[Twisted-Python] pushing out same message on 100k TCPs

Hi there, what is the most efficient/performant way of doing the following? I have a short message prepared .. say a string of 100 octets. I want to push out that _same_ string on 100k connected TCPs (on a server). == My thinking was: ideally, the 100 bytes would be transferred to kernel/NIC space just _once_, and then the kernel is only told to resend that buffer on the 100k connected TCPs. Does that make sense, is that even possible, with Twisted, or in general? == Currently I do the naive thing: transport.write(msg) x 100k times .. which I guess involves quite some copying around and user to kernel space transitions .. \Tobias

AFAIK that's not possible in TCP, only in multicast, and the kernel will make copies of that string no matter what, but I am highly unknowledgeable in this area. On 2/10/12, Tobias Oberstein <tobias.oberstein@tavendo.de> wrote:
-- When the facts change, I change my mind. What do you do, sir? ~ Keynes Corbin Simpson <MostAwesomeDude@gmail.com>

On 10/02/12 16:56, Tobias Oberstein wrote:
Not really, no. The problem is that TCP requires the sender of data to buffer so that it can re-send. The only way to store one copy of the data whilst doing this would be to store the socket buffer as a (fairly complex) linked list of reference-counted blocks, and use scatter-gather IO to the network card. So the kernel would have to copy the data 100k times anyway, to store it in the per-socket buffer until it was ACKed, or maintain a large and complex data structure so that it could use one copy. Therefore, by moving the work to the kernel, all you've done is consume valuable kernel memory, in return for saving the syscall overhead. Classic space/time tradeoff. If you were using UDP, then in theory this might be possible, but there are no APIs that I know of, except for multicast (where you only send one copy of the data, and the network duplicates it). In short; this kind of thing seems easy and desirable but actually it's really hard and not useful.

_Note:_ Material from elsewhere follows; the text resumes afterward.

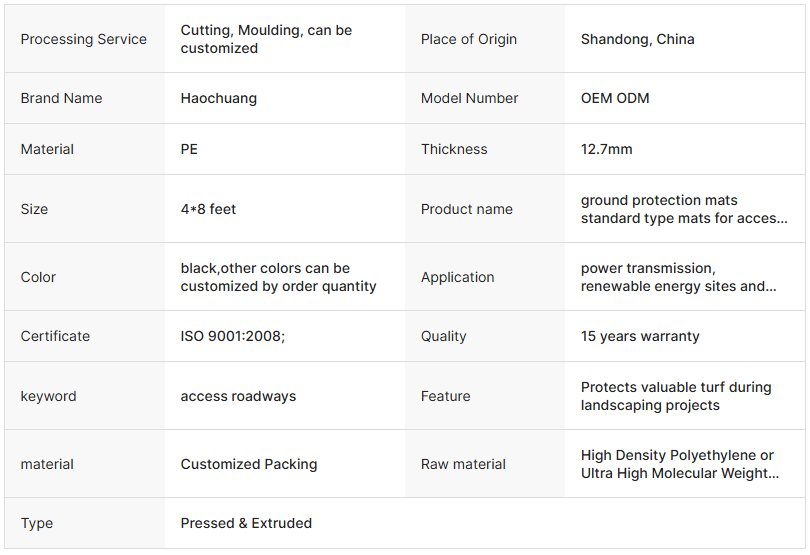This screenshot has height=555, width=810.
Task: Click the '4*8 feet' size value
Action: coord(208,210)
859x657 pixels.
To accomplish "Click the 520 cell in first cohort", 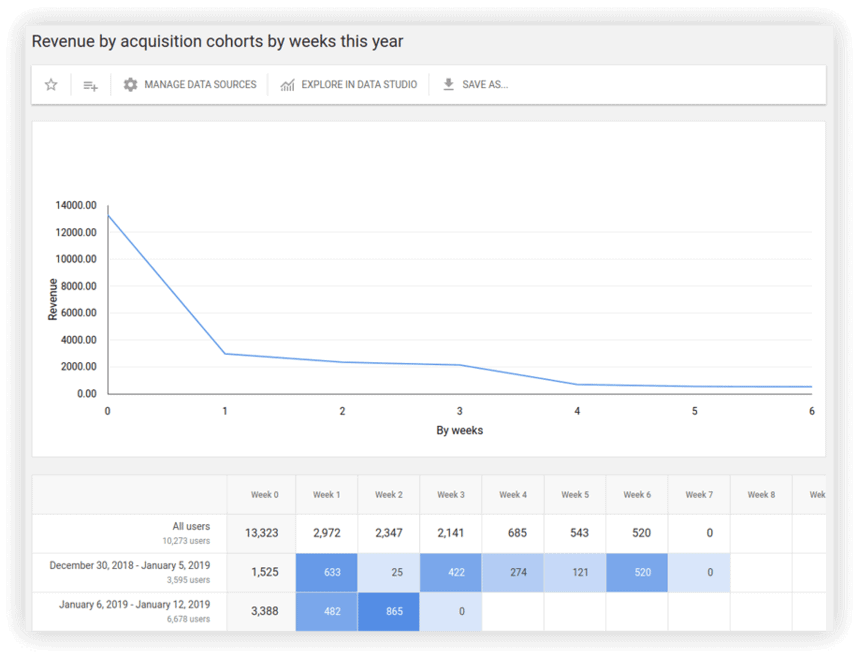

Resends -- oh, yes, right. Forgot about that.
store the socket buffer as a (fairly complex) linked list of reference-counted blocks, and use scatter-gather IO to the network card.
Doesn't a (modern) kernel do something like that for virtual memory pages ie.? For if processes mmap files or load shared objects, the kernel must keep track of pages which are needed by active processes. So in theory, if my message is 1 VM page, kernel could pin that page (make it non-swappable etc) until all TCP ACKs have arrived ..
In short; this kind of thing seems easy and desirable but actually it's really hard
Probably quite hard ..
and not useful.
When using VM pages (_if_ that would be possible) and thus no data duplication, then why not useful? However I now can see that it's likely outside of what can be done with a stock kernel .. if it can be done at all anyway .. Thanks!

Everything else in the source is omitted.